Monday, September 5, 2011

Monday Morning Solar Update and current LASCO C2 - Sep 5, 2011 at 10:40 AM CDT


http://www.solen.info/solar/

At midnight UTC the visible solar disk had 8 spotted regions (in 2K resolution SDO images).

Region 11277 decayed slowly and quietly.
Region 11279 decayed slowly and could soon become spotless.
[Region 11280 displayed very impressive growth and became a DKC region before rotating out of view. A major flare is possible for the next 1-2 days while the region is just behind the northwest limb. Flares: C8.3 at 01:07, C9.0 at 04:53, estimated M1 at 05:47 (GOES xray data dropped out for about 40 minutes and the flare was recorded by SWPC as C4 with a peak at 06:15 when data returned. This was well into the decay phase of the flare. Comparison with other data sources (EVE, Wave) points to a magnitude just above M1), M3.2 at 11:45, C5.8 at 15:34 UTC]
Region 11281 decayed further and was quiet.
Region 11282 decayed slowly and quietly.
Region 11283 developed with a new penumbra forming to the north of the largest penumbra. The new penumbra has a magnetic delta structure.
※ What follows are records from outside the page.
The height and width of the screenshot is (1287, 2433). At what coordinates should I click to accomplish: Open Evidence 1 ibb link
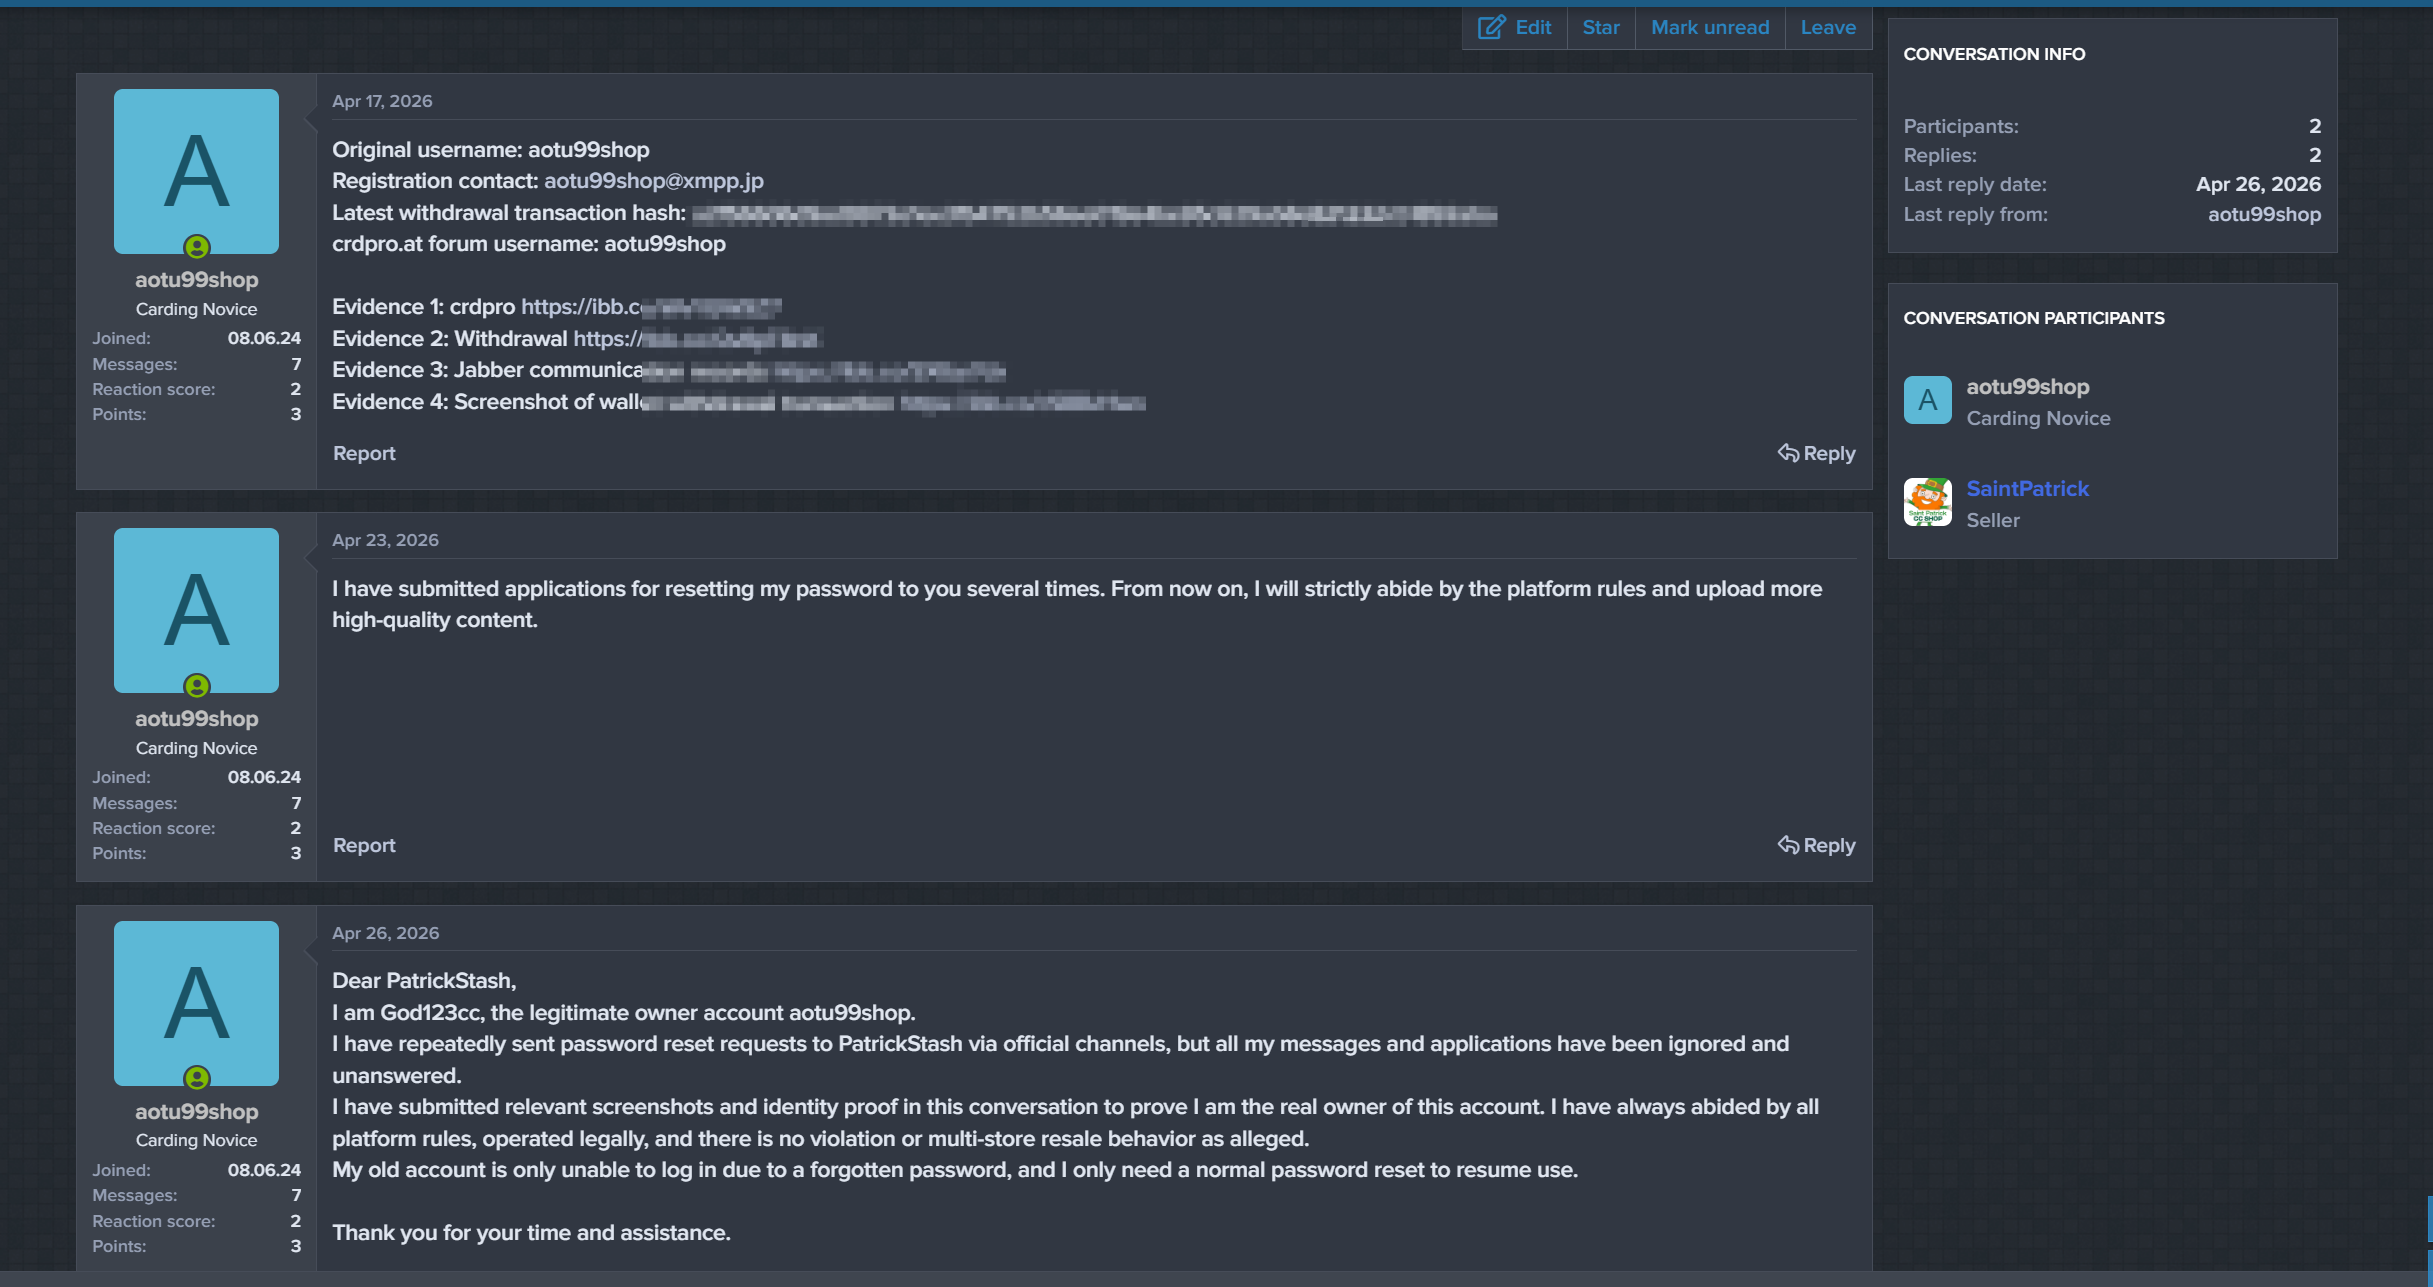pos(650,307)
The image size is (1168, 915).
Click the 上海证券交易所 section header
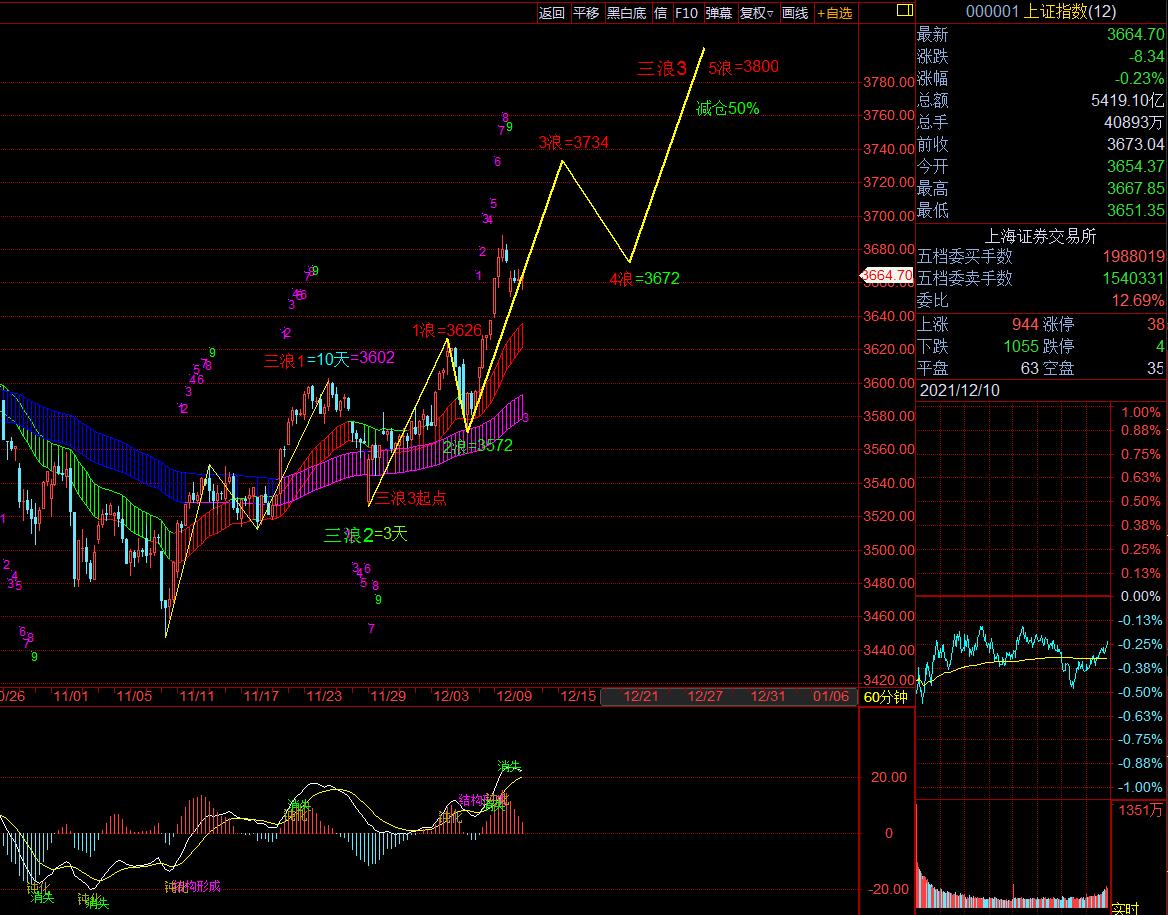point(1040,236)
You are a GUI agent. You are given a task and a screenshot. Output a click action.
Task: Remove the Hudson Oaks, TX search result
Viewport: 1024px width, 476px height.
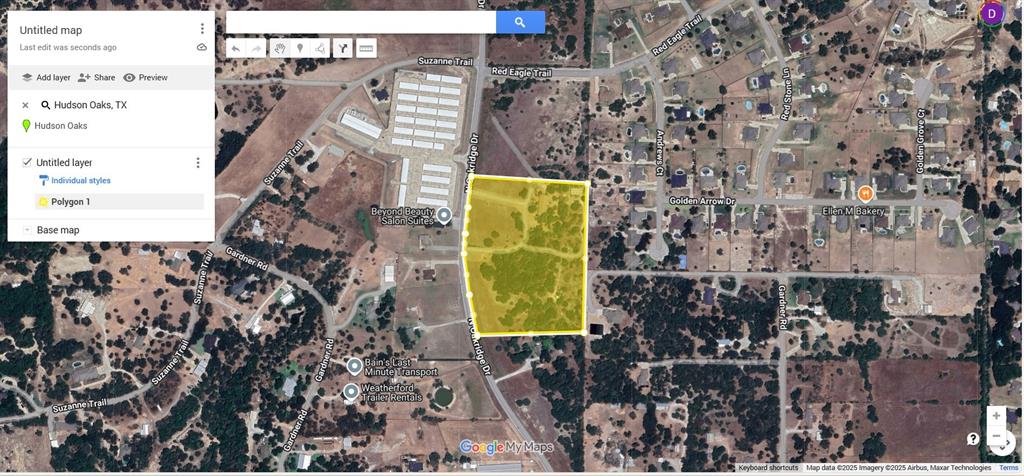click(25, 105)
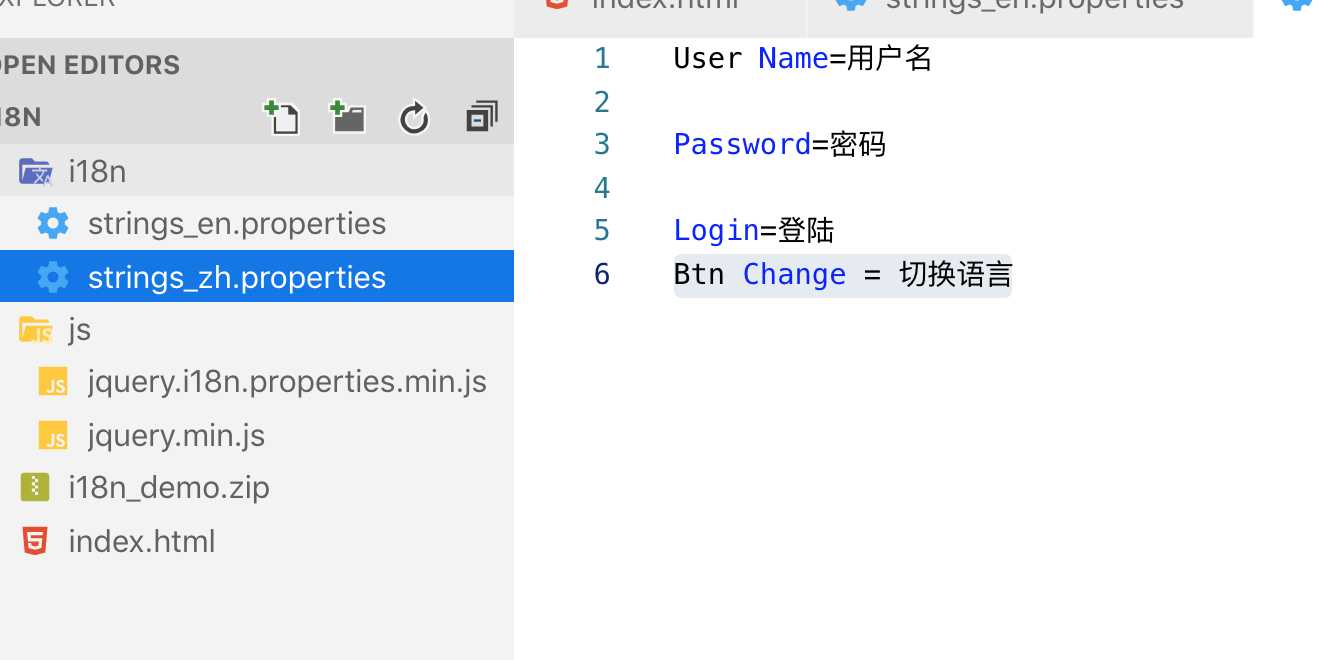Click the Password key on line 3
Screen dimensions: 1324x660
(741, 145)
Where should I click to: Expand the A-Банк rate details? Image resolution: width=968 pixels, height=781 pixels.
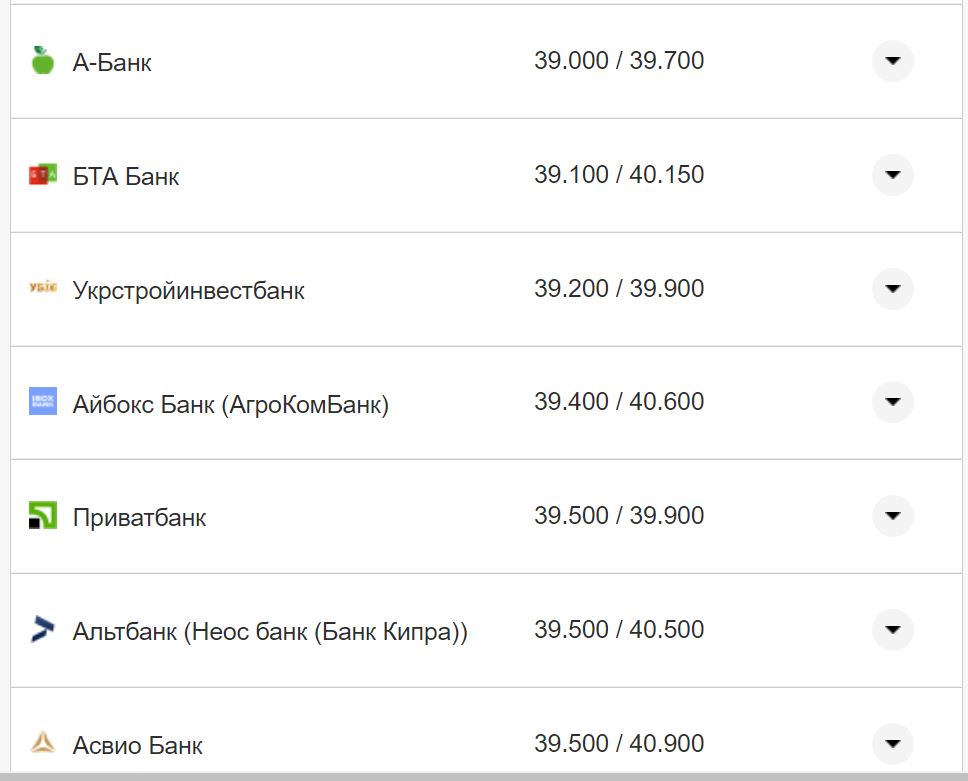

C flares and a minor M class flare is possible.
Region 11287 was quiet and stable.

Spotted regions not numbered by NOAA/SWPC:
[S1195] emerged in the northeast quadrant on September 3 and developed slowly on September 4. Location at midnight: N18E52
[S1196] emerged in the southeast quadrant on September 4. Location at midnight: S18E34
[S1197] emerged in the northwest quadrant on September 4. Location at midnight: N35W55




Solar X-Rays: Multiple C-Class and low level M-Class flares continue to be detected around departing Sunspot 1286. The Solar X-Rays should decrease somewhat once this bright limb region continues to rotate further out of direct earth view. None of the Coronal Mass Ejections (CMEs) will be earth directed because of the location.